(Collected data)
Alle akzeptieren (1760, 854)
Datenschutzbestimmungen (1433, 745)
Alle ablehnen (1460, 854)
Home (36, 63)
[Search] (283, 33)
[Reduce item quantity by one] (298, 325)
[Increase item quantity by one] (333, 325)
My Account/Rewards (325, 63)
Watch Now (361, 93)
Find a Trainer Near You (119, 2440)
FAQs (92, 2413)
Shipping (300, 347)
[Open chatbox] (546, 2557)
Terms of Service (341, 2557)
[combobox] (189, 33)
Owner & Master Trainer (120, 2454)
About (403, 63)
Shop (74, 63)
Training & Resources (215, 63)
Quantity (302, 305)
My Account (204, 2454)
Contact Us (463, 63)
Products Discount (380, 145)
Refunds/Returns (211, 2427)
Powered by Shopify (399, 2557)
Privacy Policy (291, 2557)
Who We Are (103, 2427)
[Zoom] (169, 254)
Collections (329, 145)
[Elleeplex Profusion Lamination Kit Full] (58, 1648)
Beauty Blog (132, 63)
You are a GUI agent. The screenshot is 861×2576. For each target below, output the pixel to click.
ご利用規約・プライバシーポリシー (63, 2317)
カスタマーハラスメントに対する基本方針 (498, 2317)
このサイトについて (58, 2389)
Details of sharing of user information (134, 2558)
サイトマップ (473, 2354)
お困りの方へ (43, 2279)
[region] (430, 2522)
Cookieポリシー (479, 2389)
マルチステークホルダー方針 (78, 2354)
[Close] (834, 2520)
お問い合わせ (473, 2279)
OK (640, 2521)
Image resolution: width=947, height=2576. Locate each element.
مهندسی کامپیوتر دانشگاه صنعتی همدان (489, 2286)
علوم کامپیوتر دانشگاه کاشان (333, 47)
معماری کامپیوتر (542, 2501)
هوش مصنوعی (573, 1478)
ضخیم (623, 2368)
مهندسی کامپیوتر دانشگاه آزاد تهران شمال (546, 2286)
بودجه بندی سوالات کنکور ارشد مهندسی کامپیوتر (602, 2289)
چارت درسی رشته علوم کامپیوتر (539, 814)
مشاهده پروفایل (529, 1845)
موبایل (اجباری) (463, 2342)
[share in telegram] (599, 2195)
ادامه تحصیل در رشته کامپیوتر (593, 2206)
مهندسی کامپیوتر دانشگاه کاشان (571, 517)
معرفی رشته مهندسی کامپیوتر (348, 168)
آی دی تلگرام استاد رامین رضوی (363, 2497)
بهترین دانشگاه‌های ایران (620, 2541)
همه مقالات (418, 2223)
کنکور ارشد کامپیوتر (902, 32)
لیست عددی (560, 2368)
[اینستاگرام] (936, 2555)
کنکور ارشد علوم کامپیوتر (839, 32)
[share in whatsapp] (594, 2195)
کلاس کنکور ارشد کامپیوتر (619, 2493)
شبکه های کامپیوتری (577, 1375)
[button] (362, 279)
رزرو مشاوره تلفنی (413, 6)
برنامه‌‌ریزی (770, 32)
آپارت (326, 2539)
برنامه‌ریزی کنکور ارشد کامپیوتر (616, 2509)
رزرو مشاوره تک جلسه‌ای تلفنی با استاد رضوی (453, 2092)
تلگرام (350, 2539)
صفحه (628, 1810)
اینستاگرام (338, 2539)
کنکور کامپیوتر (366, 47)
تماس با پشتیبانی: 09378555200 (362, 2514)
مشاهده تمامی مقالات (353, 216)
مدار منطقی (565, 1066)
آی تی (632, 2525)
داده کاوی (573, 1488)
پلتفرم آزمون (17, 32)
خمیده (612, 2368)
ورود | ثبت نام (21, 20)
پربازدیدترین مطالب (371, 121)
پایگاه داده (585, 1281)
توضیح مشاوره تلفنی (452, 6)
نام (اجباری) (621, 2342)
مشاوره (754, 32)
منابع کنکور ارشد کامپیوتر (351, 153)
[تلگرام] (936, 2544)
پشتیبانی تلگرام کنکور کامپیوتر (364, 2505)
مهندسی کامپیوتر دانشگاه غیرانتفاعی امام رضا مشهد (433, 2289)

◆ Work required
Every line holding the string "تلفنی" should be copied here, so please find those lines in the data.

◆ Answer for the task
رزرو مشاوره تلفنی (413, 6)
رزرو مشاوره تک جلسه‌ای تلفنی با استاد رضوی (453, 2092)
توضیح مشاوره تلفنی (452, 6)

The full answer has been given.